En consonancia con otras ciudades del país y a tono con las necesidades de reducir el daño ambiental, se impulsan dos proyectos de ordenanza para que en Corrientes se dejen de utilizar los sorbetes, también llamadas pajitas o pajillas de plástico. Apuntan a que el cambio sea progresivo y que se empiece por la no exposición del elemento en los comercios. “El objetivo es que empecemos a concientizar sobre el medio ambiente por lo que significa el desecho. No se pretende prohibir por prohibir, sino generar conciencia”, señaló a Norte de Corrientes la concejal Mercedes Mestres, impulsora de uno de los proyectos. La otra iniciativa corresponde al concejal Juan Braillard Poccard que propone la prohibición de utilizar, entregar y vender sorbetes plásticos, como tampoco bolsas, vasos y utensilios plásticos.
Mestres explicó que a partir de la aprobación y luego de su entrada en vigencia, la idea es ofrecer o colocar sorbetes plásticos de un solo uso a la vista del cliente, mientras que a partir de los 12 meses se prohibirá la utilización, entrega y expendio de estos elementos. La medida alcanzará a todo tipo de comerciantes y a vendedores ambulantes. Sólo se podrán utilizar los sorbetes de papel.
Se estima que el proyecto -que ingresó hoy al Concejo Deliberante- será girado para su análisis a las comisiones de Ecología o Salud y de Legislación. Otro proyecto apunta también a eliminar la utilización de bolsas de plástico.
Actualmente, en algunos locales de venta de comida y supermercados, sólo entregan el elemento a pedido del cliente, mientras que en los kioscos están a la vista.
EL MÁS COMÚN
El sorbete es el cuarto residuo plástico más común en las costas y los océanos, y si bien se usan unos minutos pueden tardar entre 150 y 400 años en descomponerse.

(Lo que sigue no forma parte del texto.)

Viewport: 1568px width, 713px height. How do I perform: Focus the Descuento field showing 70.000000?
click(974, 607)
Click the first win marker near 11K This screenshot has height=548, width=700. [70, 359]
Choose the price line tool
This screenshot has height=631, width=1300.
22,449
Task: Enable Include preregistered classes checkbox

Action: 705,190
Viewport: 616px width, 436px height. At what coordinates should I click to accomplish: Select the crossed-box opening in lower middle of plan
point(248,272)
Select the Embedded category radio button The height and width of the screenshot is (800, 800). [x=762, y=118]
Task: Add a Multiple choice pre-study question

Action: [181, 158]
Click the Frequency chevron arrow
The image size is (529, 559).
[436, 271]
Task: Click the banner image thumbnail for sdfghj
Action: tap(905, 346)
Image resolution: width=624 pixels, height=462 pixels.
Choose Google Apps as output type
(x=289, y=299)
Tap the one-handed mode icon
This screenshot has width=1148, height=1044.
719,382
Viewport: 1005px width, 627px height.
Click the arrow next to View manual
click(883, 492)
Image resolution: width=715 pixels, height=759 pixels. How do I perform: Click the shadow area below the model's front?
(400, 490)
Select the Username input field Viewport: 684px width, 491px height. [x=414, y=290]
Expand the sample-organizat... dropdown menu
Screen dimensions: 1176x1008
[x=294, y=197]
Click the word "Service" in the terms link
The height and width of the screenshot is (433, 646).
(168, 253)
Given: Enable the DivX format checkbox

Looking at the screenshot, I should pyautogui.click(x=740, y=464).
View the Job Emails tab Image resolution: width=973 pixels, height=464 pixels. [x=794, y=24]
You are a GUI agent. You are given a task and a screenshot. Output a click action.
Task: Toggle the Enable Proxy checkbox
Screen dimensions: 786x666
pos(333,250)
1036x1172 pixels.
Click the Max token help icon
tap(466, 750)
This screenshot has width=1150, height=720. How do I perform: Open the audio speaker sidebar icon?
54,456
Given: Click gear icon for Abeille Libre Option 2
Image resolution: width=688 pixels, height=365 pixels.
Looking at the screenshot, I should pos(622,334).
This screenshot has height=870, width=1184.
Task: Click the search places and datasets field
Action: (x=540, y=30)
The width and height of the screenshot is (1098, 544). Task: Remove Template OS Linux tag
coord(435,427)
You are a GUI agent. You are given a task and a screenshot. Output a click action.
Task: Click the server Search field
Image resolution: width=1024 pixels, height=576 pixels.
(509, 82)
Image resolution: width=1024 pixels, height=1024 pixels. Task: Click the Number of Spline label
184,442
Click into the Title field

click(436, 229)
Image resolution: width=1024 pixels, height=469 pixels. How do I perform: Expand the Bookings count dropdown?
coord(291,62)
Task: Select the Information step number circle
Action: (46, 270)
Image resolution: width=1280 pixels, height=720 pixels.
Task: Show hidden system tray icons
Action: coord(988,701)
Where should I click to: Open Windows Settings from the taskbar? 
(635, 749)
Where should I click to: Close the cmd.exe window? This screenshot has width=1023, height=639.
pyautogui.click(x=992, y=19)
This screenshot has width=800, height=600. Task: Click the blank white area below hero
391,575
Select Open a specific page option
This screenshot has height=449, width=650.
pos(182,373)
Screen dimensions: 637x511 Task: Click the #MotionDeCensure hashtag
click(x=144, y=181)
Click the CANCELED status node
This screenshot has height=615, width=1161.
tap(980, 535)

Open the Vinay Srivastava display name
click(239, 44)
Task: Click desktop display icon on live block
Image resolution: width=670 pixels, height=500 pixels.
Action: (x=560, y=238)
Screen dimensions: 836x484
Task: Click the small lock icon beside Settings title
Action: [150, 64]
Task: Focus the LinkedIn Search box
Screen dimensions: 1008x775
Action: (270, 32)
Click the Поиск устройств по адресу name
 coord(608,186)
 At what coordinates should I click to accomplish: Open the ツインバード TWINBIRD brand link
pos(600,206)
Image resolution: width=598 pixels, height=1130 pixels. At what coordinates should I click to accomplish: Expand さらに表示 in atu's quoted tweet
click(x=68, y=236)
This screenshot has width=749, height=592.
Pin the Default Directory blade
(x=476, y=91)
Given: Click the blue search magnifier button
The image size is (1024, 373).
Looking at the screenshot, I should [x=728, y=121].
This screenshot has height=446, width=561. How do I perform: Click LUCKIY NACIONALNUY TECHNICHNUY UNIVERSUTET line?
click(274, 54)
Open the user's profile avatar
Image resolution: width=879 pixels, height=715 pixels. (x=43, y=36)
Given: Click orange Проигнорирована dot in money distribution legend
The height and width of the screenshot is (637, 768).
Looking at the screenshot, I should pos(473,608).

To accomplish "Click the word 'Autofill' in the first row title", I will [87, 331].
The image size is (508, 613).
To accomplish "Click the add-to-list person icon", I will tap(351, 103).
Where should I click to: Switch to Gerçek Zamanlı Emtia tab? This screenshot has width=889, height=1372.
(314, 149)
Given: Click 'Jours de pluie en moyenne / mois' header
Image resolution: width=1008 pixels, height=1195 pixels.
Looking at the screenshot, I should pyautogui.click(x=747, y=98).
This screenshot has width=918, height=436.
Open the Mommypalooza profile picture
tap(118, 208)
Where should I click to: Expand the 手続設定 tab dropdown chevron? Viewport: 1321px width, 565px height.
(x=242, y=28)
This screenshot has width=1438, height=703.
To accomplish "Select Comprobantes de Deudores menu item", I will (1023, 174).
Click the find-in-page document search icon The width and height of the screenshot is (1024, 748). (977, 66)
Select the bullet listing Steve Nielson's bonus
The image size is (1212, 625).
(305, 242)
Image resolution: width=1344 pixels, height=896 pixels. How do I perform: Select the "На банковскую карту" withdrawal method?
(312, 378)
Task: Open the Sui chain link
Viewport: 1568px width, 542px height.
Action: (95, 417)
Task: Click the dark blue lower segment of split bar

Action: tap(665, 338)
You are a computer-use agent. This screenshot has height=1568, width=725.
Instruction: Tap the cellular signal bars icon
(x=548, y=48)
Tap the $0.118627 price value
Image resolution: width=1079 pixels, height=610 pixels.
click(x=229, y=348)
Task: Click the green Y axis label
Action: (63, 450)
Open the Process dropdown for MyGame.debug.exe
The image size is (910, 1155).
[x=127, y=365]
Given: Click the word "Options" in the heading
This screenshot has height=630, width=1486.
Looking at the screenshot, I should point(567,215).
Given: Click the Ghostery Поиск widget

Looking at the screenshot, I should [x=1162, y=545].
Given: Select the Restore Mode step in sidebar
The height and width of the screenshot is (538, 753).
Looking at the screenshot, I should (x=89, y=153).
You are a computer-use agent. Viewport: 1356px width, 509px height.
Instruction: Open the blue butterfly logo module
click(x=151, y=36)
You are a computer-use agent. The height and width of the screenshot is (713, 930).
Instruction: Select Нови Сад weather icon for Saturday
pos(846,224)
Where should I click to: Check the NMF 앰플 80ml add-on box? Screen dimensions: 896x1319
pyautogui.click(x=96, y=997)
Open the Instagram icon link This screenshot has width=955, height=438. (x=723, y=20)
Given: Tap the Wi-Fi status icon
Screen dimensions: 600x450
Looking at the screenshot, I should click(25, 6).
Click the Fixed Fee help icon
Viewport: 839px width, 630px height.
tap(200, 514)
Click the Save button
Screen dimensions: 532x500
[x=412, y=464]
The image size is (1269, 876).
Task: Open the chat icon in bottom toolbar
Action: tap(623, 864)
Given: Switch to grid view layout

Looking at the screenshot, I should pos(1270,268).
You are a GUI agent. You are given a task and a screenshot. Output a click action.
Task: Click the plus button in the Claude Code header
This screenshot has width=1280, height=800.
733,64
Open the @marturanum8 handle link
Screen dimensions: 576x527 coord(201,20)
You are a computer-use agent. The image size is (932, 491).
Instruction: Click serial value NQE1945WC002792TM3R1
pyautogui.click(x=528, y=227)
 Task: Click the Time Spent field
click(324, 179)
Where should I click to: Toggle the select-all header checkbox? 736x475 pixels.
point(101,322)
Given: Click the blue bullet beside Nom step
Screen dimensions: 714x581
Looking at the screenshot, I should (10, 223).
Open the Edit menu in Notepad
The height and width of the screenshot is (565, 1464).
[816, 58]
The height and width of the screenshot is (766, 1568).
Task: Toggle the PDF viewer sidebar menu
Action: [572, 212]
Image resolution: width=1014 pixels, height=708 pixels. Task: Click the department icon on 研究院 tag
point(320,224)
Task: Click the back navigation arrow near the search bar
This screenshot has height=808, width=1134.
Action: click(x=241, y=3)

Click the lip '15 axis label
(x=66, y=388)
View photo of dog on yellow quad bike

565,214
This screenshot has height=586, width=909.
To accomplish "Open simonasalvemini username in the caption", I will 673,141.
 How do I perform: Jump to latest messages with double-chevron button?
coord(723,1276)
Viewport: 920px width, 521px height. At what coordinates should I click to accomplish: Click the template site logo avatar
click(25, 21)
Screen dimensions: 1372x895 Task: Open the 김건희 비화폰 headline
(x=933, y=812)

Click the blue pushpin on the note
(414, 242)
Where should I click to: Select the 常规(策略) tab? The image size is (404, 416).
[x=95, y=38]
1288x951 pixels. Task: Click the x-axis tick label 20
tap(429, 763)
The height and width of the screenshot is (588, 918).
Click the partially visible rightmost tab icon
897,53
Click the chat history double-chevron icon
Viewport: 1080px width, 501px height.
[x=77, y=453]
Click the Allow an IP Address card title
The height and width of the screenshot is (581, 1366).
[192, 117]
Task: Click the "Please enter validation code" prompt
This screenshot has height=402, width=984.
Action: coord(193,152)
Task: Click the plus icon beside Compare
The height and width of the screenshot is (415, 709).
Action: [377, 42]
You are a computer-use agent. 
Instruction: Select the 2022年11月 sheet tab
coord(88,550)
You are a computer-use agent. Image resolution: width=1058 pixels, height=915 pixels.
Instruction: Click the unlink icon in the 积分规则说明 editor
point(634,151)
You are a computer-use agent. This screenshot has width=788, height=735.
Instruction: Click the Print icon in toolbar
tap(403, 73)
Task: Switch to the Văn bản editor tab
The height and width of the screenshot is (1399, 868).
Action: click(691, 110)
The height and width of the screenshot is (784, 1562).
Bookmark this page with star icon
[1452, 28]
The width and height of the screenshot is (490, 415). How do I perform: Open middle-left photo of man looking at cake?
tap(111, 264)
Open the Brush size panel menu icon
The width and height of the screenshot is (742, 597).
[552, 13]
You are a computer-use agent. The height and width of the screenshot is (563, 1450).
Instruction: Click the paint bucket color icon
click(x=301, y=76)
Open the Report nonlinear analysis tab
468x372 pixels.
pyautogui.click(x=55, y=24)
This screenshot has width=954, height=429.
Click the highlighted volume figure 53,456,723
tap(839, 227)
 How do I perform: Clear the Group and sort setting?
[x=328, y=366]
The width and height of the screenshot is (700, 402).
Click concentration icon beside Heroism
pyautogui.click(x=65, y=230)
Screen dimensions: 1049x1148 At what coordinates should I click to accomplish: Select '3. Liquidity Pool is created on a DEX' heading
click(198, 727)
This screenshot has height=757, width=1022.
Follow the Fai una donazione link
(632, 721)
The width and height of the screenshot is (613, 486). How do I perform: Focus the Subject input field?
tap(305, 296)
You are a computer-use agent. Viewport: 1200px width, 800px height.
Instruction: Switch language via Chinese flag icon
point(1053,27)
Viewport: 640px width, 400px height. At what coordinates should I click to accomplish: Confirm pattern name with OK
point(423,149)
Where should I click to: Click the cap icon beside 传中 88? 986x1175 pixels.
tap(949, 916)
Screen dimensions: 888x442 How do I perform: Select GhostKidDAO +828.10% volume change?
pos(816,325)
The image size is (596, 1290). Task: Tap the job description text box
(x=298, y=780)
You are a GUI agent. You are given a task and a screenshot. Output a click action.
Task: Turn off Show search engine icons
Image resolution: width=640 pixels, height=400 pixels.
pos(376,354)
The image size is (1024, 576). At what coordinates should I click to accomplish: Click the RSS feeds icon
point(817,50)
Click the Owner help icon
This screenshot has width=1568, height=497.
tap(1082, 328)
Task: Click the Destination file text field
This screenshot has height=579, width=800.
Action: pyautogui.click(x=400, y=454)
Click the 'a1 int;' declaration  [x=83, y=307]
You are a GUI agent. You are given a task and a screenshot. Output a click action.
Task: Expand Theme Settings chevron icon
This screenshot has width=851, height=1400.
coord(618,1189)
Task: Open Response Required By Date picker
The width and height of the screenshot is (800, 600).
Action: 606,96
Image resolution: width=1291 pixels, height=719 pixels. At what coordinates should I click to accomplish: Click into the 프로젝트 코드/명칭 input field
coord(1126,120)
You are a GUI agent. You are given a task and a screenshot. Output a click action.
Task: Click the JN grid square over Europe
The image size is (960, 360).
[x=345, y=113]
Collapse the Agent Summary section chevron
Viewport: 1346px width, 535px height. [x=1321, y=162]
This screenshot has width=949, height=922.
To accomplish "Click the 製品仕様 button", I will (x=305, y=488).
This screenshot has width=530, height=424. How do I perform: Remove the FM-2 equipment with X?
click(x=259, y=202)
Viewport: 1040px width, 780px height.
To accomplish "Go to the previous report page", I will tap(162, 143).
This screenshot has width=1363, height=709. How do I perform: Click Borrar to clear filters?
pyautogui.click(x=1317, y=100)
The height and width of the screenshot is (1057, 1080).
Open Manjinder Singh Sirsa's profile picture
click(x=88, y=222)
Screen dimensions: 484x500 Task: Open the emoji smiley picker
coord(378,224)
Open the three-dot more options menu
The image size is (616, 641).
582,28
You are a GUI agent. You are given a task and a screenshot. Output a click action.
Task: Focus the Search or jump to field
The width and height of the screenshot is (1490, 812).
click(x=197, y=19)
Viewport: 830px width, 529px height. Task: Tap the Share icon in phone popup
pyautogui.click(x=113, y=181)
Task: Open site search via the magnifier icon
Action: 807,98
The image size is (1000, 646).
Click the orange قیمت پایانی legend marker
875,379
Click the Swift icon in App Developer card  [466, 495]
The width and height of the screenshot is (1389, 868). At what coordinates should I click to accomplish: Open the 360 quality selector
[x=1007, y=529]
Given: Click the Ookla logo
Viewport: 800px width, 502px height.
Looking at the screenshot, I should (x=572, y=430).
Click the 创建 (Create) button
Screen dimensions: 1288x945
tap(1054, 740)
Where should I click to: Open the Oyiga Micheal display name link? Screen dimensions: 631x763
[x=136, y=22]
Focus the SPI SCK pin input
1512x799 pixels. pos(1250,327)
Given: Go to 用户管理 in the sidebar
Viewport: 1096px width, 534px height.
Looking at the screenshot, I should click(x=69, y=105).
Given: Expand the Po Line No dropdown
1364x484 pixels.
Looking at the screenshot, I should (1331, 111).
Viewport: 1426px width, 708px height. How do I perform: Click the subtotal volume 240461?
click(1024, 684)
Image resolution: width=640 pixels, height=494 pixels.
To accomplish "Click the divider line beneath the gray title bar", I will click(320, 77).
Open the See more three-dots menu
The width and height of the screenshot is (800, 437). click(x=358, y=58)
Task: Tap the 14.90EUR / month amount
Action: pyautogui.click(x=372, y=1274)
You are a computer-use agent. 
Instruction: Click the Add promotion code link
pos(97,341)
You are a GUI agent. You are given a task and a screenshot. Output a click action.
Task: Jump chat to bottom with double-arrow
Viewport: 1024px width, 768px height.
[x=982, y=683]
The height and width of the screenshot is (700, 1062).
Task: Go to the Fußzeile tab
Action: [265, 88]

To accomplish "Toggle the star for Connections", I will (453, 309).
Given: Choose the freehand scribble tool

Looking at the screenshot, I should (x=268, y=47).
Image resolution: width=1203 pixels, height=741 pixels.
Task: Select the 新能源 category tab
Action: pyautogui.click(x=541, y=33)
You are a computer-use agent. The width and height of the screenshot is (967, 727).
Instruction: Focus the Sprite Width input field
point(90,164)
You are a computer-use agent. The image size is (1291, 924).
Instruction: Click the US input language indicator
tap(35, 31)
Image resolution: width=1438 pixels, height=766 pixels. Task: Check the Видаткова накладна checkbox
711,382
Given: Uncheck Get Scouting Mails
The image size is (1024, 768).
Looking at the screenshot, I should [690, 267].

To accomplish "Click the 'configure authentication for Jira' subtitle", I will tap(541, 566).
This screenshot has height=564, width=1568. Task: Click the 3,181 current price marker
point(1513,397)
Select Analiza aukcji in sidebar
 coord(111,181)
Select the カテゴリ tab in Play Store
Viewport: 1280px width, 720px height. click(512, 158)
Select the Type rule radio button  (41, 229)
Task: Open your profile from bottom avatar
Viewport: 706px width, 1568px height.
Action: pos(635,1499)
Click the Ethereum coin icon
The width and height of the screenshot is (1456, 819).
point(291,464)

En la Ciudad de Buenos Aires, como también en Pinamar, Villa Gesell, Mar del Plata, Mar Chiquita, Mendoza y Ushuaia ya prohibieron el uso de sorbetes, mientras que a nivel mundial, California, Nueva York, Río de Janeiro, Galápagos y Vancouver son algunos de los lugares que hicieron lo mismo. Se estima que el 62% de la producción de plásticos se destina a productos de packaging y de un solo uso como los sorbetes. Al desintegrarse se generan partículas conocidas como microplásticos que son ingeridas por la fauna acuática, que bioacumulan y magnifican estos materiales a la cadena alimentaria.